- **DATA RECORDS**:
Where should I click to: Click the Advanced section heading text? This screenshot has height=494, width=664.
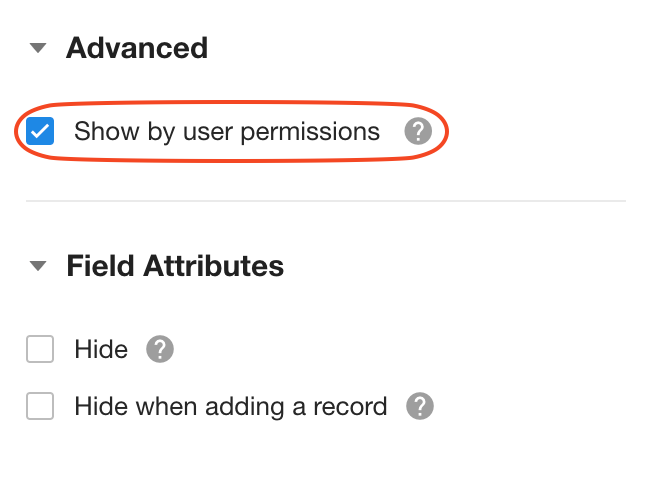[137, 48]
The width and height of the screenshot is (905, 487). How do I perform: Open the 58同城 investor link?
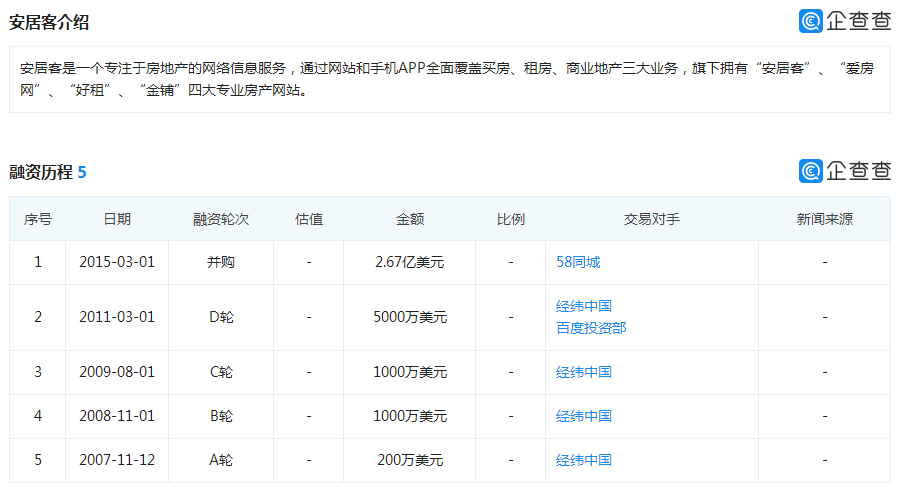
...
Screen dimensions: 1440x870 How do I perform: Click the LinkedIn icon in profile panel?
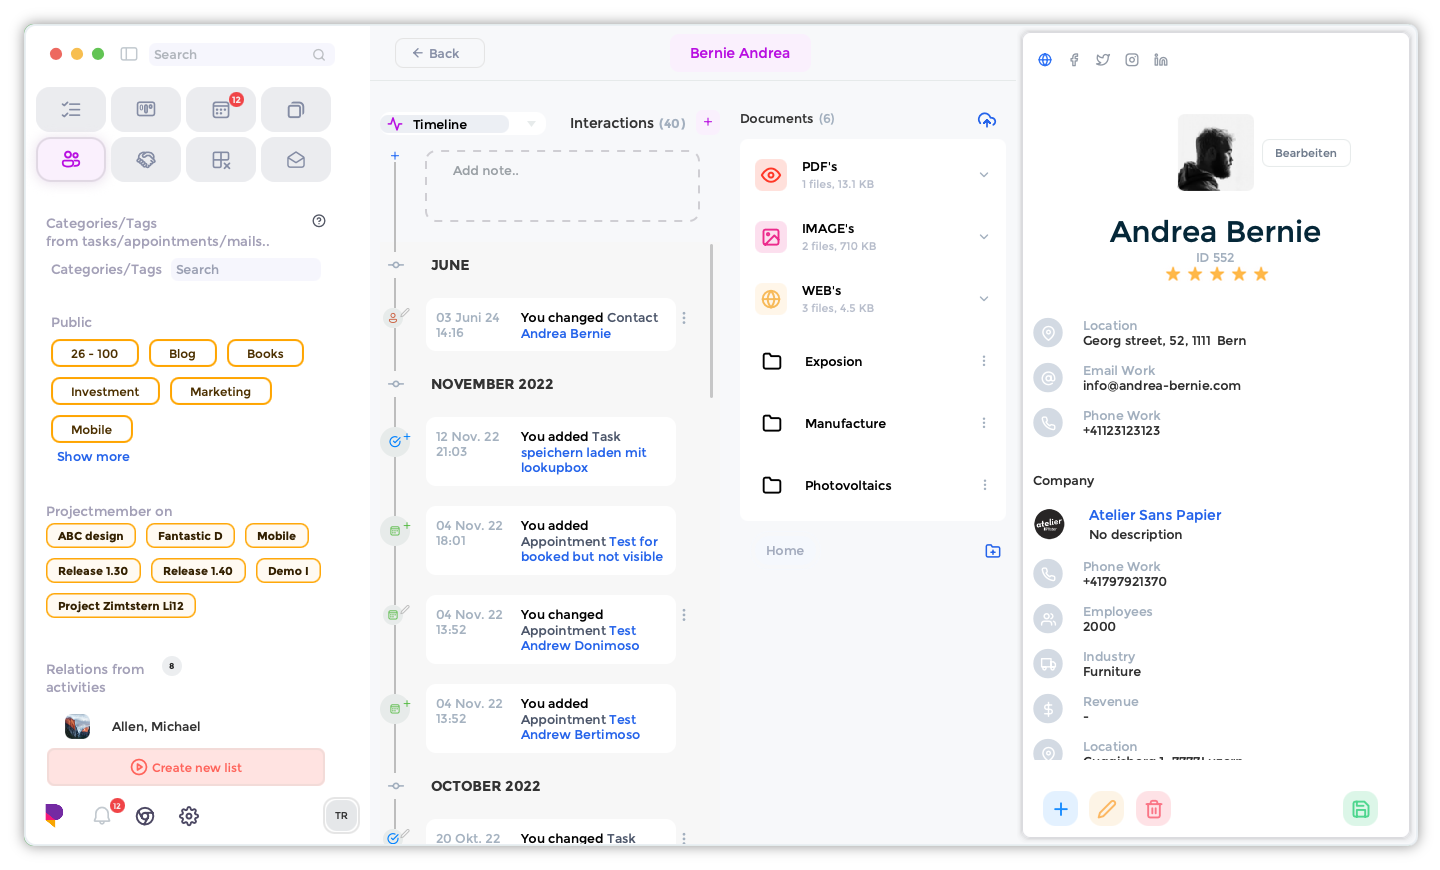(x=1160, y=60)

- **WHAT NEEDS TO BE DONE**:
Starting at the line that contains "Where should I" and ending at the line that contains "The width and", transcribe the material above exactly, excluding pictures.

- **ANSWER TO THE PROBLEM**:
Where should I click to: Click the Advanced section heading text? This screenshot has height=494, width=664.
[137, 48]
The width and height of the screenshot is (905, 487). How do I perform: Open the 58同城 investor link?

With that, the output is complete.